FPL is a familiar name to solar advocates, and this isn’t the first time they’ve tried to kneecap rooftop solar. The concept that FPL wanted to hamstring in this piece of legislation is what’s known as “net metering,” a practice that allows rooftop solar owners to sell excess energy they generate with their equipment back onto the grid. In recent years, many utilities around the country have been fighting against state net metering regulations, trying to drive down prices they pay for customer-generated solar or attempting to eliminate the practice altogether in the interest of maintaining control of energy generation. While only about 1% of the state’s solar customers actually engage in net metering, FPL claims that the practice—which encourages people to actually install rooftop solar—could cost Florida utilities up to $700 million by 2025.

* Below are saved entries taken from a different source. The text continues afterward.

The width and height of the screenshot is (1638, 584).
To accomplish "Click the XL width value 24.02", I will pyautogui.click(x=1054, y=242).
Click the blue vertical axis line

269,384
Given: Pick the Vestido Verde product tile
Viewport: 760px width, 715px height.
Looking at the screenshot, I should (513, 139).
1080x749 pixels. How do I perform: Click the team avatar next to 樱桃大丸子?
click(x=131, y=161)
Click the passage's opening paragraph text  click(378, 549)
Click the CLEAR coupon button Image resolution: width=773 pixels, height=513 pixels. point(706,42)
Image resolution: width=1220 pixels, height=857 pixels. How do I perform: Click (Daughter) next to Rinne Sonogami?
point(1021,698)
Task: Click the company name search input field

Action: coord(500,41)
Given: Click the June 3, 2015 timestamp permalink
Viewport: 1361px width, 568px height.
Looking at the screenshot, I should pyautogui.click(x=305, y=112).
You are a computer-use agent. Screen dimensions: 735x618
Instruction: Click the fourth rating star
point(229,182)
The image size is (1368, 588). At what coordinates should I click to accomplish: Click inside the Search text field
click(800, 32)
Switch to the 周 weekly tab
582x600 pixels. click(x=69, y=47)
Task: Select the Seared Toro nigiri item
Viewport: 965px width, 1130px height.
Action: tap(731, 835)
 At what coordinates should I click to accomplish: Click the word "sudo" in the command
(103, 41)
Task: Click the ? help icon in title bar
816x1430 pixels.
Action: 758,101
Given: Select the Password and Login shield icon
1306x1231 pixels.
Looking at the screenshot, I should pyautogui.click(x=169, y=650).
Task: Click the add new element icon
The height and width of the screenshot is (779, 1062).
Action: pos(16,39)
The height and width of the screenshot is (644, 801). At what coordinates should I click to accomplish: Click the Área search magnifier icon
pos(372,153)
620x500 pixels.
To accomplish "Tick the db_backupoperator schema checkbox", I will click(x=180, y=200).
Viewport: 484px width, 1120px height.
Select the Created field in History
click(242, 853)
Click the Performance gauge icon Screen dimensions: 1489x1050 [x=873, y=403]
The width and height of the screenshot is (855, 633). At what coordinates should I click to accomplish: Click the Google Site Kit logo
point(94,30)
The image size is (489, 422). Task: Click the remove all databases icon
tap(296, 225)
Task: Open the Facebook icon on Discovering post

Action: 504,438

“This is a tired tactic that utilities have used to maintain their monopoly grip on electricity markets,” Will Giese, southeast regional director for the Solar Energy Industries Association, told the Miami Herald. “Net metering is a popular program that gives people the right to choose the energy that works for them, provides benefits to all ratepayers and creates thousands of energy jobs across Florida.”

FPL is also no stranger to using money to try and sway politicians on this and other issues. An investigation published earlier this month by the Orlando Sentinel shows that FPL donated $3 million to and coordinated closely with a dark money effort to spoil certain state elections last year by backing what were known as “ghost candidates,” or candidates entered into races to split the Democratic vote and push a favored Republican up; that same investigation found that FPL has donated $10 million to dark money groups in this same web. Representative Lawrence McClure (who introduced a matching anti-net-metering bill in the House a week after Bradley’s legislation was introduced in the Senate) has long and deep ties to the utility industry and has taken money from various groups and sources connected to NextEra and FPL. McClure didn’t get any cash directly from either entity this time, he did get a hefty $10,000 check on November 4, days after filing his version of the bill, from a group in the dark-money web that FPL has contributed to.

Utilities often are able to fly under the radar as political forces, but there is no overstating the power and influence that many utilities have on energy policy—and the ways in which they’ll exert that influence to get what they want. People in Florida, watch out—your utilities are writing their own rules.